Des scandales aux réformes

 

Mgr Pascal Wintzer

Tracts n°47

Gallimard

3€90, 60 pages

abussexueleseglisecatholique

Pascal Wintzer, évêque de Poitiers, se risque à un exercice difficile : dénoncer l’omerta de l’Eglise catholique en matière d’abus de faiblesse, c’est-à-dire de viols d’enfants perpétrés par des membres du Clergé catholique.

C’est un homme cultivé et assurément de bonne volonté qui s’exprime dans ce Tract un peu plus long que la moyenne. Je pense cependant qu’il ne va pas au fond des choses.

Le fond du problème pour l’Eglise, comme pour toutes les religions est de devoir leur survie au déni du réel. Toute église est une construction sociale.

Que cela plaise ou non, la connaissance scientifique a détruit les bases des religions « révélées » :

  • L’humain appartient à l’espèce animale. Les capacités cognitives qu’il s’accorde ne l’autorise nullement à faire ce qu’il veut du monde dans lequel il vit, des autres habitants et de lui-même, individuellement et collectivement. Il a besoin de morale pour faire société et d’éthique pour justifier sa qualité d’homme. L’éthique repose sur l’esprit critique et sur les connaissances disponibles. Elle est philosophique.
  • L’humain existe sur la planète Terre mais celle-ci n’existe pas spécialement pour lui, pas plus que le Cosmos n’existe pour la planète Terre.

Ce qui assure la force et la pérennité des religions, productions purement humaines, n’est nullement à écarter dès lors qu’elles font une juste place aux besoins fondamentaux de l’espèce humaine. Ces besoins sont d’aimer et d’être aimé, de trouver et donner sens à sa vie.

Le reste est accessoire. Toute transmission temporelle et transgénérationnelle a besoin d’un Clergé. Le Clergé est fait d’humains qui doivent satisfaire leurs besoins fondamentaux et tout adulte peut en faire partie. Des responsabilités liées à l’éducation religieuse et à la transmission de la Parole sont parfaitement compatibles avec le mariage et la condition féminine. Il est honteux d’avoir à rappeler ces évidences. Nul besoin de recourir à l’écriture pénitentiaire pour ces constats.

La Foi est aussi irrationnelle et nécessaire que l’amour. Pour cette raison, la Foi doit être respectée. Elle permet l’élan vers l’autre et le désintéressement, comme l’amour y parvient.

Il en est de l’identité comme du goût. Les différences se respectent.
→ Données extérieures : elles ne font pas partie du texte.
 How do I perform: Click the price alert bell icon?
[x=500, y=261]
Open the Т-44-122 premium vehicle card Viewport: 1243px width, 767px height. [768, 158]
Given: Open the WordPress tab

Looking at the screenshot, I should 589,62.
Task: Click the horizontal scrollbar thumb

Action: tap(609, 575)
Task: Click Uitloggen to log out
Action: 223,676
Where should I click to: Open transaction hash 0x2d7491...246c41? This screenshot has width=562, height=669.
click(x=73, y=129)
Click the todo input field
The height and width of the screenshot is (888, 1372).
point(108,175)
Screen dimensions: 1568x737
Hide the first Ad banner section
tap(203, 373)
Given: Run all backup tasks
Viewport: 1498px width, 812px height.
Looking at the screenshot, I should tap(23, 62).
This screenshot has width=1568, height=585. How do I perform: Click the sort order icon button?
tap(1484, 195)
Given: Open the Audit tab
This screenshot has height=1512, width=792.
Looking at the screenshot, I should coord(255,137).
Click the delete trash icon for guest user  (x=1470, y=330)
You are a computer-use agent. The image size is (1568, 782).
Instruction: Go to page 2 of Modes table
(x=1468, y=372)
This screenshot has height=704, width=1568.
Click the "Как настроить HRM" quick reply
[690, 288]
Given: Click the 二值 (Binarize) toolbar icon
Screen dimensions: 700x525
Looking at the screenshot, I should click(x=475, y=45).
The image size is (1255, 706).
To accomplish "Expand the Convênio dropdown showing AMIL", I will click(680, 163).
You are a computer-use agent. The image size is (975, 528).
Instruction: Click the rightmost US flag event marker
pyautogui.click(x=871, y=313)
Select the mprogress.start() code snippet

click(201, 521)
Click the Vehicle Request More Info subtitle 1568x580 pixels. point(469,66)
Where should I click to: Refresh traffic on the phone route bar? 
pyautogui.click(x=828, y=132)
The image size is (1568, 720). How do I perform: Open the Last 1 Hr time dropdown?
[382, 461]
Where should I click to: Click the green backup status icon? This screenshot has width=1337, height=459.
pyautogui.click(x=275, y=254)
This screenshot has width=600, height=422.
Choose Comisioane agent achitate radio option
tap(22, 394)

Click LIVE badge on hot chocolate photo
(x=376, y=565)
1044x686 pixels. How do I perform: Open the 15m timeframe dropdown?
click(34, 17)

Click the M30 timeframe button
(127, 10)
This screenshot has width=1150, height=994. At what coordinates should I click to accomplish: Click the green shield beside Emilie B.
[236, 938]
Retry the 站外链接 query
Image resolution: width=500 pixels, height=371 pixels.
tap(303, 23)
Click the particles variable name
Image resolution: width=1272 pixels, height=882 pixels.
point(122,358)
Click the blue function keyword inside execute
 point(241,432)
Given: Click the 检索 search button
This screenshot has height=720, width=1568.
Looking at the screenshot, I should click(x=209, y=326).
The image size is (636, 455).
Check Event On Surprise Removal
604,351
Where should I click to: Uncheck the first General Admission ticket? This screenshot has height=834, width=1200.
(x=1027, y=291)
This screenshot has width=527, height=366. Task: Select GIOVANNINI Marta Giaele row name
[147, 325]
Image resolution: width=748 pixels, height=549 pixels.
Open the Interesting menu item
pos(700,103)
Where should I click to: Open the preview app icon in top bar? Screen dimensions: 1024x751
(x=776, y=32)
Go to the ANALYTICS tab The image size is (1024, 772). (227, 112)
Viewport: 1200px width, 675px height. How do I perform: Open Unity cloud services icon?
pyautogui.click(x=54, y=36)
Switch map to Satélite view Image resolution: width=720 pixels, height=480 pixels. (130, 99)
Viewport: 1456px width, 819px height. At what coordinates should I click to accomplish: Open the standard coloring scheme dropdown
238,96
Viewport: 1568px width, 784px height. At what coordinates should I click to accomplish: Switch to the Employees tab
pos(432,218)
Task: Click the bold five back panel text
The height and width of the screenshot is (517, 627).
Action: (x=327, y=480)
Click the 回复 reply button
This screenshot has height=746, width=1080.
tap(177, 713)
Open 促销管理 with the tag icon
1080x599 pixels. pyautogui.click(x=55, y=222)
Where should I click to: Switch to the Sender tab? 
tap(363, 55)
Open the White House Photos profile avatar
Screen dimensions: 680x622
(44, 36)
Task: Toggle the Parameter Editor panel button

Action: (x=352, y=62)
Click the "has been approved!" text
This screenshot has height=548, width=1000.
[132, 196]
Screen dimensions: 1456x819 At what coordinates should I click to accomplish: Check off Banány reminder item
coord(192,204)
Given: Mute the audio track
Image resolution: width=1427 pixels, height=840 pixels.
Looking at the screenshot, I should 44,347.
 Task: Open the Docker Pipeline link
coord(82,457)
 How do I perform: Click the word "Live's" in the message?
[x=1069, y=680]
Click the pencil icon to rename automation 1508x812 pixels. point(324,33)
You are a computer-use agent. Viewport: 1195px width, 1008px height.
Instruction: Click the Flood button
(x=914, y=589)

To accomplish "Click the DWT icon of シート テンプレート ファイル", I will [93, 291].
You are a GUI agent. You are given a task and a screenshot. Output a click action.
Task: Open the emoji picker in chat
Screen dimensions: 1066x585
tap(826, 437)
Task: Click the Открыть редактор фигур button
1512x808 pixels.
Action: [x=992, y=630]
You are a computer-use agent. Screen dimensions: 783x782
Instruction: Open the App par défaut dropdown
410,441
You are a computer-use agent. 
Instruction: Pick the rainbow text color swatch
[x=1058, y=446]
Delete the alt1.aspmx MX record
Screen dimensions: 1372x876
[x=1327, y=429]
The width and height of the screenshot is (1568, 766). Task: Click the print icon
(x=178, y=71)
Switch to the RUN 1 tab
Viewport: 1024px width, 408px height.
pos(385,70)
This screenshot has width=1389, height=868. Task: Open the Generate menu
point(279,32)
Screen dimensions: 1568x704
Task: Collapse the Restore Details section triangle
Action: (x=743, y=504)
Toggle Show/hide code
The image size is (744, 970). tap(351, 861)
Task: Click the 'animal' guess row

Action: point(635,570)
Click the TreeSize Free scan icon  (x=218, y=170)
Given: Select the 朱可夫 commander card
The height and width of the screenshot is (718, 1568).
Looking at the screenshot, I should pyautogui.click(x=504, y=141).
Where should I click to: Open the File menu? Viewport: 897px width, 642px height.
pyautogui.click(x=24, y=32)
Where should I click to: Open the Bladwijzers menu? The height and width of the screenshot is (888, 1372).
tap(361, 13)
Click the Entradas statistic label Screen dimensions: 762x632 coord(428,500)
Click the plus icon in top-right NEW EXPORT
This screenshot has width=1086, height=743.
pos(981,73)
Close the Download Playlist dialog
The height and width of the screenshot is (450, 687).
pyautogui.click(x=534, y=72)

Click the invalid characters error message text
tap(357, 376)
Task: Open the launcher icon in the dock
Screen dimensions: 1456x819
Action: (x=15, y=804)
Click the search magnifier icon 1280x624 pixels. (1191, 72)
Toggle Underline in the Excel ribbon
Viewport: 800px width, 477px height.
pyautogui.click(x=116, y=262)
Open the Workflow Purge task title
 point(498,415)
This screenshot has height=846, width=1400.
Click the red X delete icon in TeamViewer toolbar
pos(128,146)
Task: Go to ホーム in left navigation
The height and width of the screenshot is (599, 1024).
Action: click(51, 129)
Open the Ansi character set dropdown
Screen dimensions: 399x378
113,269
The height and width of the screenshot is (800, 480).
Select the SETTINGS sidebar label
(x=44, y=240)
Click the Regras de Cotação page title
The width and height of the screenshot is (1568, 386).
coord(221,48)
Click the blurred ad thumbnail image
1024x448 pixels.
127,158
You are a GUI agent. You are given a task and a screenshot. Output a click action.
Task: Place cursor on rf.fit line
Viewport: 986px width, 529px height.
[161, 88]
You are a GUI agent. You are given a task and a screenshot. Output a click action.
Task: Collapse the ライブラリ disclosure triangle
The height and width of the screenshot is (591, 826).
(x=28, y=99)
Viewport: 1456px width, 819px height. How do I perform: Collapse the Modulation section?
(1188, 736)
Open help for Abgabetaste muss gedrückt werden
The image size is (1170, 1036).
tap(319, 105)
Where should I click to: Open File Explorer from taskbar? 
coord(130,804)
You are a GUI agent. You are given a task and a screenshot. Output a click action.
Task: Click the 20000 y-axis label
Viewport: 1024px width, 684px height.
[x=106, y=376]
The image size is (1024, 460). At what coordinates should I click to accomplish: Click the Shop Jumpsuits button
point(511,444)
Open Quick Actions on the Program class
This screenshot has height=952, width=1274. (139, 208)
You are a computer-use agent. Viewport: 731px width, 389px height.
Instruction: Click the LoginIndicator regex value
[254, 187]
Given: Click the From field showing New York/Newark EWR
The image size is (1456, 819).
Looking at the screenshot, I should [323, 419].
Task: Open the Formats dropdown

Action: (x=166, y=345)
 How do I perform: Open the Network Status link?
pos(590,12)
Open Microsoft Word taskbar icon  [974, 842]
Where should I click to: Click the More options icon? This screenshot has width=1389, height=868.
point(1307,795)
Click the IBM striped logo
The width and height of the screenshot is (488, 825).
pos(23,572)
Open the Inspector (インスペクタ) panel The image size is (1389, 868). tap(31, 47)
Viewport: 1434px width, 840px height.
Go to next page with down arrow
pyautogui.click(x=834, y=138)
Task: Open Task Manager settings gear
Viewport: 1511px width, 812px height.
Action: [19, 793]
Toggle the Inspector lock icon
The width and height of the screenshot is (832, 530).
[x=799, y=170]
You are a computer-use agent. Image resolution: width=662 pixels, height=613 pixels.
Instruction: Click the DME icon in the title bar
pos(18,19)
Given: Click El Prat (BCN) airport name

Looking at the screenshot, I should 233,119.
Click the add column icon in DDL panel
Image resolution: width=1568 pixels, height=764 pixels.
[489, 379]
Il existe schématiquement deux types d’identités : la fermée et l’ouverte, l’exclusive et l’universelle. Elles ne s’excluent pas et chacun doit en comprendre les limites respectives. Être supporter d’une équipe ou membre d’une famille ne doit pas conduire à se dispenser d’autocritique et à ne pas reconnaître chez d’autres que soi des qualités louables, difficiles à mettre en œuvre chez soi. Tout croyant doit intégrer un devoir d’incroyance. Tout incroyant doit admettre la nécessité de croyances.

L’homme d’Eglise doit clairement assumer le fait que la seule grille de lecture religieuse ne fournit qu’un éclairage partiel de la réalité humaine. Les malvoyants que nous sommes ont besoin des différentes grilles de lecture de la réalité qui se sont dégagées au fil du temps pour limiter leurs erreurs et leurs fourvoiements.

Les abus sexuels dans l’Église ? À sanctionner comme tous les abus de faiblesse et les viols par les Tribunaux de la République.

Il y a des accents de sincérité touchants dans le texte de l’évêque, notamment quand il exprime sa souffrance de devoir négliger son « cœur de métier », la transmission de la Parole, pour des tâches administratives. Il donne ce qui semble être une bonne référence livresque : Redonner du sens au travail. Une aspiration révolutionnaire. De Thomas Coutrot et Coralie Pérez. Seuil, 2022.